Ostergruß von Bernhard Bürgler SJ

Als ich das erste Mal vom Osterbrauch des Augen-Waschens gehört habe, war ich überrascht und berührt zugleich. Was es nicht alles gibt, dachte ich mir, und welch tiefes Verständnis vom Osterfest sich darin spiegelt. Am Ostermorgen liefen die Leute zum Dorfbrunnen und wuschen sich die Augen. Verbunden wurde das mit der Bitte um Oster-Augen.
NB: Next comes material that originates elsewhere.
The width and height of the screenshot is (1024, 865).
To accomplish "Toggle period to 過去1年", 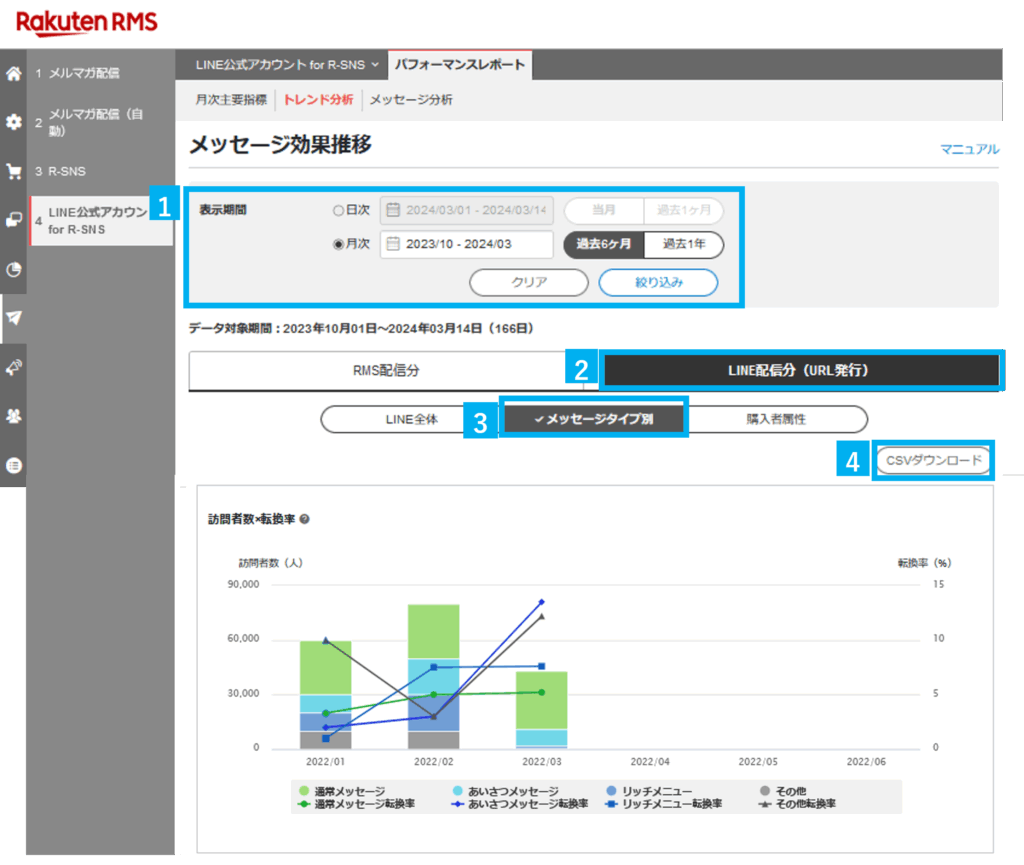I will tap(682, 245).
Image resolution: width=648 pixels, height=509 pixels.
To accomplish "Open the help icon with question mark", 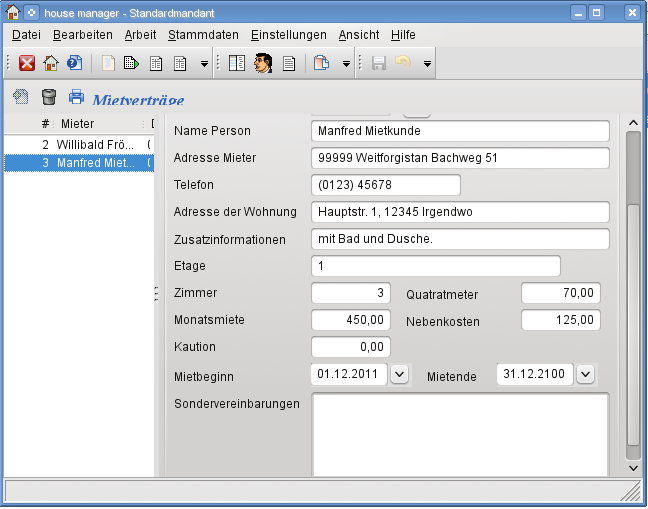I will (x=75, y=63).
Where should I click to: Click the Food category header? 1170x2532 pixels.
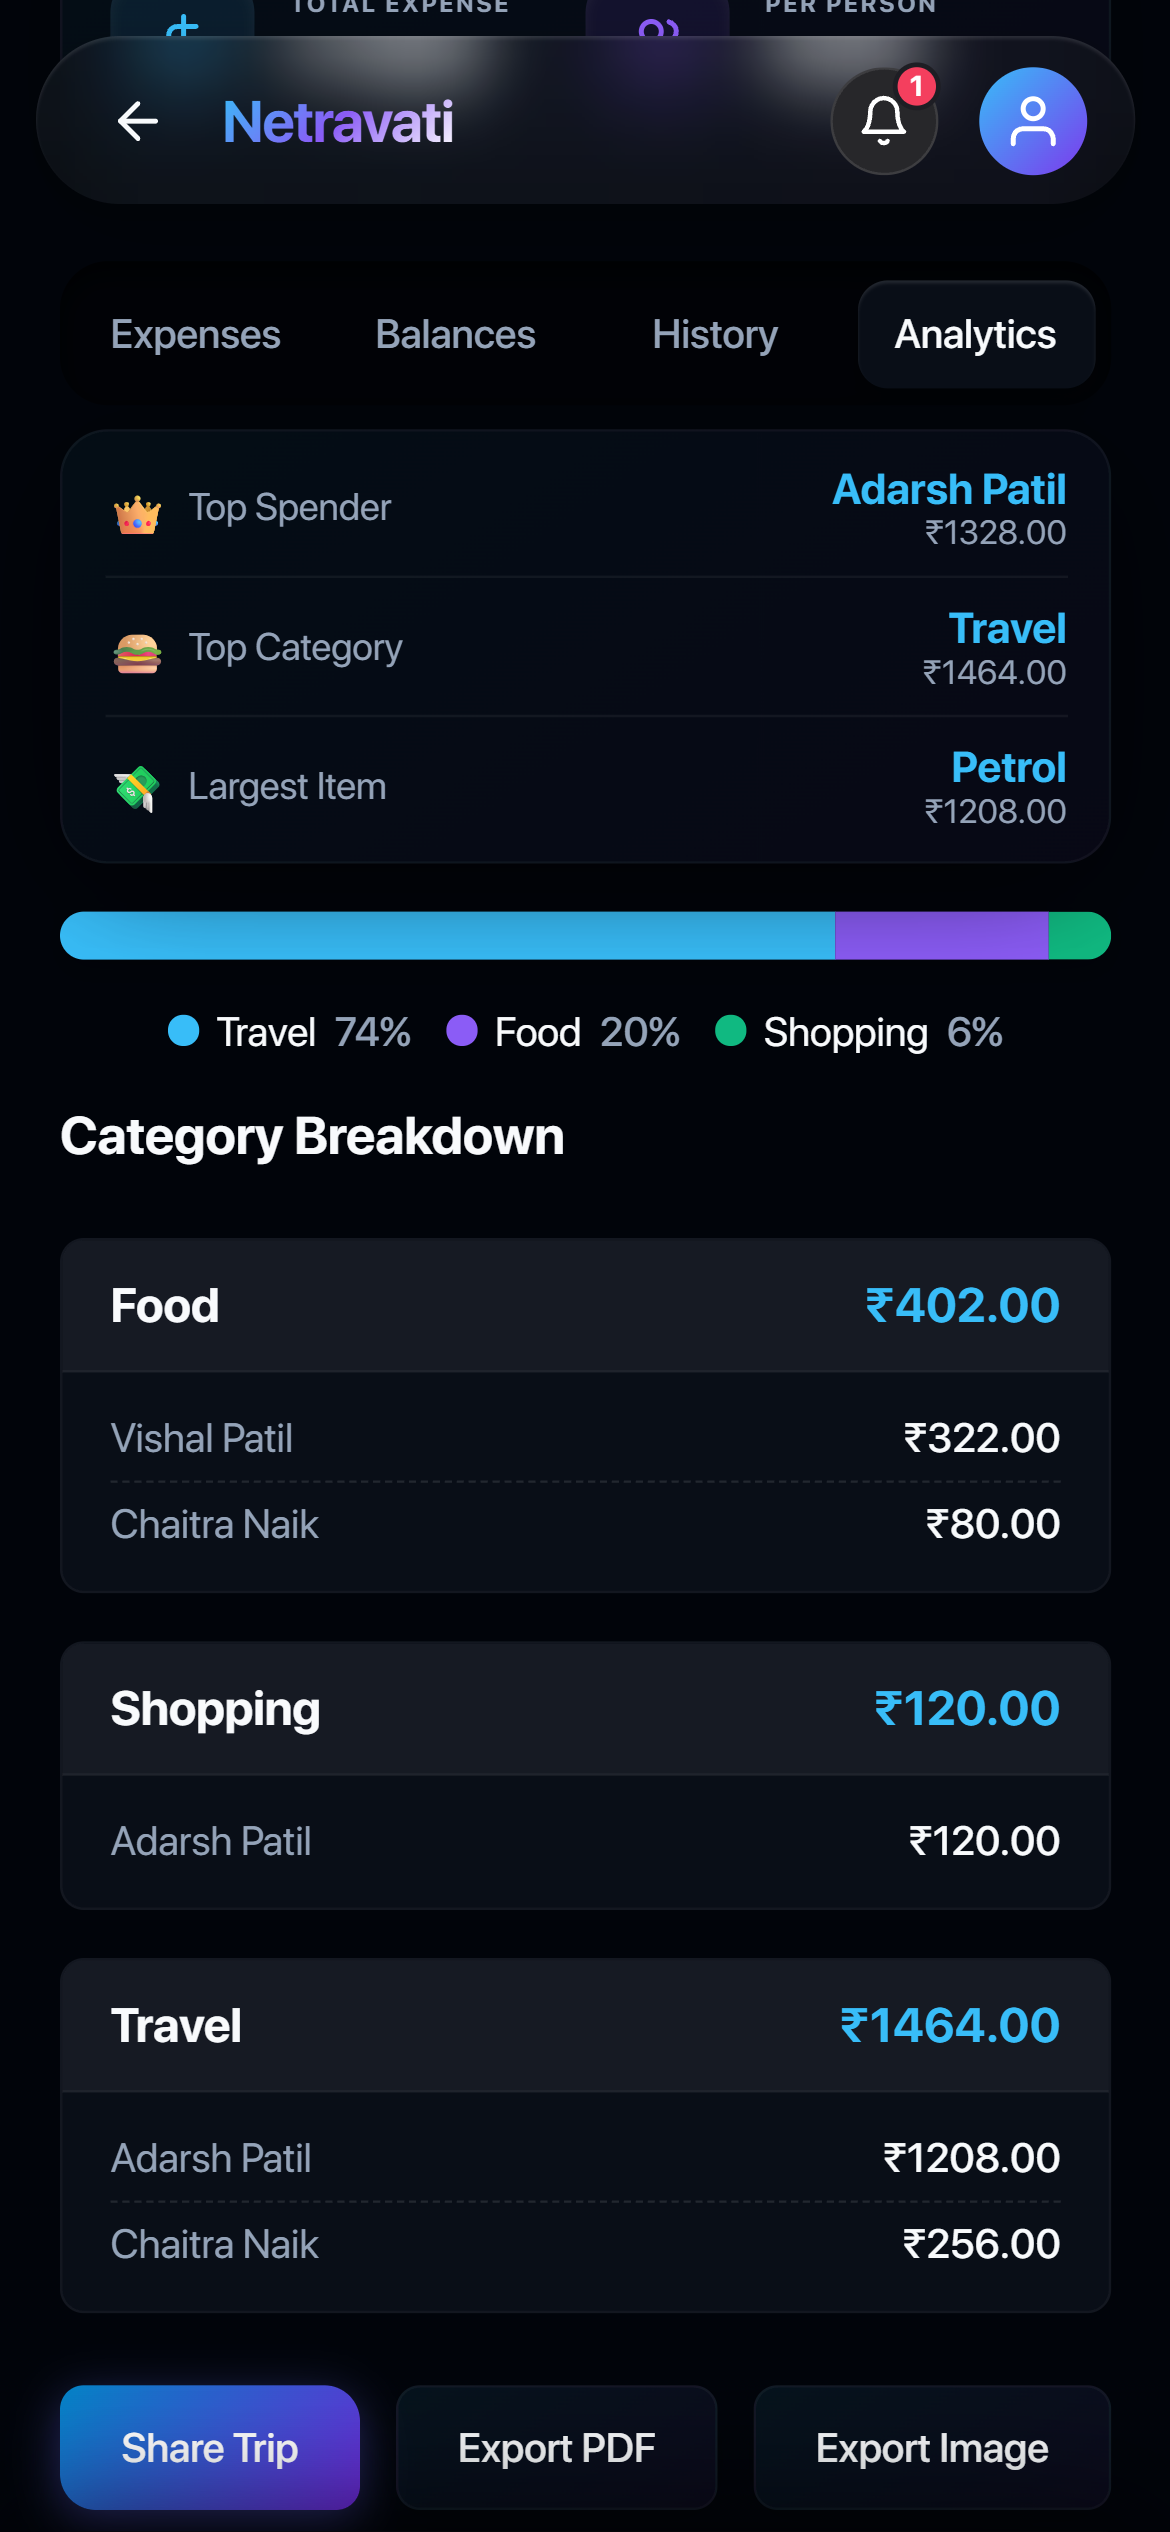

Die Ursprünge dieses Brauches scheinen in Frankreich zu liegen, inzwischen findet man ihn auch an bestimmten Orten in Deutschland und Österreich.

In den biblischen Erzählungen von der Auferweckung Jesu ist immer wieder vom Sehen die Rede. Vom Hinsehen, Hindurchsehen, Neu sehen.

Sie kennen die Szene im Johannesevangelium. Maria von Magdala kommt frühmorgens zum Grab. Sie sieht das leere Grab, dann zwei Engel, dann den Gärtner und schließlich Jesus, den Auferweckten, den Lebenden. „Ich habe den Herrn gesehen!“ berichtet sie den Jüngern. Damit ist sie die Apostolin der Apostel.

Hinschauen, nicht Wegschauen. Das hat Jesus getan, dazu hat er auch die Menschen, die ihm nachgefolgt sind, seine Jüngerinnen und Jünger, ermutigt und aufgefordert. Er hat ihnen die Augen geöffnet für die Wirklichkeit der Welt und des Menschen, so wie sie uns zunächst ins Auge springt und wie sie eigentlich, in der Tiefe ist. Er tat es in seinem irdischen Leben und er tut es über seinen Tod hinaus, jetzt.

Hinschauen, das meint zunächst einfach Wahrnehmen. Hinschauen, wirklich hinschauen meint aber mehr, meint tiefer blicken. Hinschauen will uns schließlich zu Ein-Sicht und damit zu einem Neu-Sehen führen.

Damit das geschieht, müssen wir uns bewegen. Von Maria von Magdala wird erzählt, dass sie sich immer wieder umwendet, vom einen wegwendet und anderem zuwendet. Und es braucht ein liebendes Herz. Sie hatte ein solches.

Sehen mit österlichen Augen.

Was damit gemeint sein könnte, das hat Klaus Hemmerle, der 1994 verstorbene Bischof von Aachen wunderbar ins Wort gebracht, als Wunsch für uns alle:

Ich wünsche uns Osteraugen,

die im Tod bis zum Leben sehen,

in der Schuld bis zur Vergebung,

in der Trennung bis zur Einheit,

in den Wunden bis zur Heilung.

Ich wünsche uns Osteraugen,

die im Menschen bis zu Gott,

in Gott bis zum Menschen,

im ICH bis zum DU,

zu sehen vermögen.

Denken Sie daran, wenn sie sich am Ostermorgen die Augen waschen. Aber nicht nur am Ostermorgen, auch an den Tagen danach, an allen Tagen.

Ich wünsche Ihnen gesegnete Ostern, das Vertrauen und die Erfahrung, dass das Leben stärker ist als der Tod.

Ihr Bernhard Bürgler SJ
Provinzial der Jesuiten in Zentraleuropa

Autor:

Bernhard Bürgler SJ

Pater Bernhard Bürgler SJ ist ein ausgewiesener Experte in den Bereichen Spiritualität, Exerzitien, Meditation und Psychoanalyse. P. Bürgler ist in Lienz, Osttirol geboren. Nach der sogenannten Matura, dem österreichischen Abitur, studierte er in Innsbruck Theologie. Im Anschluss an sein Studium arbeitete er im deutschen Exerzitienhaus "Haus Gries" mit, das von den Jesuiten getragen wird. Nach weiteren Jahren als Religionslehrer in Österreich trat P. Bürgler 1991 in die Gesellschaft Jesu ein. Nach dem Noviziat promovierte er in Theologie und machte zudem eine Ausbildung zum Psychotherapeuten. Seine Tätigkeiten im Orden waren Spiritual im internationalen Priesterkolleg Canisianum (Innsbruck), Leiter des Exerzitienhauses „Haus Gries“ (Wilhelmsthal), Bereichsleiter für Spiritualität und Exerzitien im Kardinal König Haus (Wien). 2014 wurde er Provinzial der Österreichischen Provinz der Jesuiten. Am 31. Juli 2020 ernannte ihn der Generalobere P. Arturo Sosa SJ zum ersten Provinzial der neuen Zentraleuropäischen Provinz der Jesuiten, die die bisherigen Provinzen für Österreich, Deutschland, Litauen-Lettland, Schweden und die Schweiz ersetzt hat.